Im Active Directory können beliebig viele GPOs definiert sein, und auf dasselbe Objekt können beliebig viele GPOs angewendet werden. Nun kann es vorkommen, dass darin abgelegte Einstellungen einander widersprechen. Daher werden die GPOs nicht in irgendeiner Reihenfolge abgearbeitet, sondern nach einem bestimmten Prinzip. GPOs können an verschiedene Container geknüpft werden, damit sie angewandt werden. Folgende Ebenen sind für Richtlinien nutzbar:

  • die Domäne
  • jede Organisationseinheit (OU)
  • Standorte
  • der lokale Computer

Der lokale Computer nimmt hierbei eine Sonderstellung ein. Für jeden Windows-Computer existiert eine lokale Richtlinie. Sie definiert in erster Linie Sicherheitseinstellungen. Die lokale Richtlinie wird überschrieben, wenn abweichende Einstellungen in einem GPO auf anderer Ebene definiert sind. Lokale Richtlinien werden auch niemals repliziert.
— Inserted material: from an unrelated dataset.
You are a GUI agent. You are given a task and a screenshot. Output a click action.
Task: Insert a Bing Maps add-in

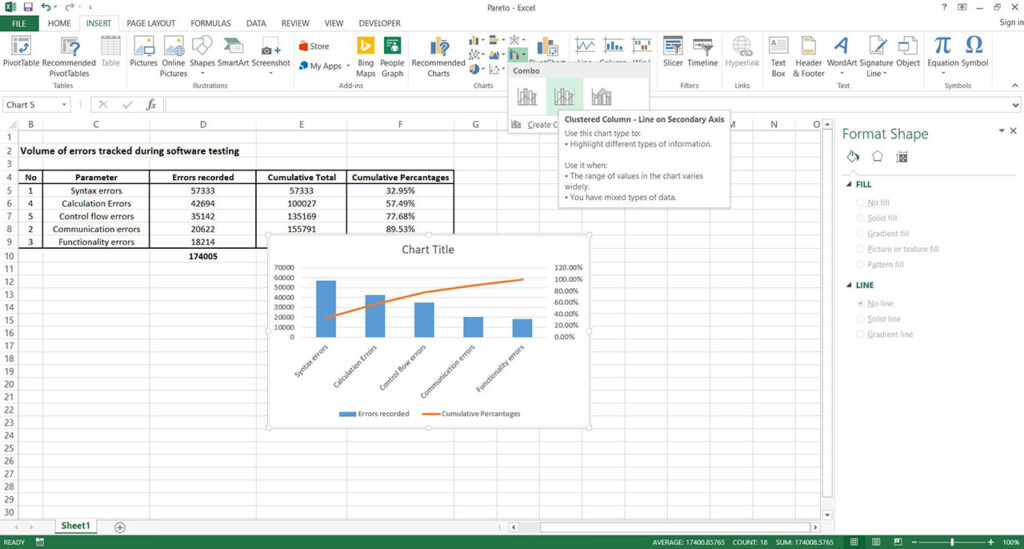point(365,57)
Jedes GPO gilt (normalerweise) für den gesamten Container, an den es geknüpft ist. Eine Richtlinie auf Domänenebene gilt also für alle Computer bzw. alle Benutzer der gesamten Domäne. Ein Standort-GPO gilt für alle Benutzer und Computer des Standorts. Ein GPO auf OU-Ebene gilt für die jeweilige OU und ihre Unter-OUs. Welche Einstellungen tatsächlich für einen Computer gelten, hängt davon ab, auf welcher Ebene Richtlinien definiert sind. Es können beliebig viele GPOs auf jeder möglichen Ebene gleichzeitig definiert werden. Ebenso können Sie dasselbe GPO an verschiedene Container knüpfen, sodass es auf jeden verknüpften Container (Domäne, Standort, OU) angewendet wird. Ein Vererbungssystem regelt die Abarbeitung: Abhängig davon, in welchem Container sich ein Computer- oder Benutzerkonto im Active Directory befindet, können unterschiedliche GPOs gelten. Grundsätzlich werden alle GPOs angewendet, die in Frage kommen, wodurch die Einstellungen zusammengefasst werden. Würde also in einem GPO der Startmenü-Befehl Ausführen entfernt und in einem anderen GPO der Befehl Suchen, so wäre im Effekt weder der Ausführen- noch der Suchen-Befehl verfügbar. Folgende ist die Standardhierarchie für die Vererbung:

  1. Als erste wird die lokale Richtlinie angewandt.
  2. Dann werden, falls definiert, die Standort-Richtlinien abgearbeitet.
  3. Danach findet die Gruppenrichtlinie auf Domänenebene Anwendung.
  4. Hierauf folgt die OU, die vom betrachteten Zielobjekt aus (Benutzer- oder Computerkonto) an oberster Stelle steht. Danach werden sämtliche OUs von oben nach unten abgearbeitet, in deren Verschachtelung das betrachtete Zielobjekt steht.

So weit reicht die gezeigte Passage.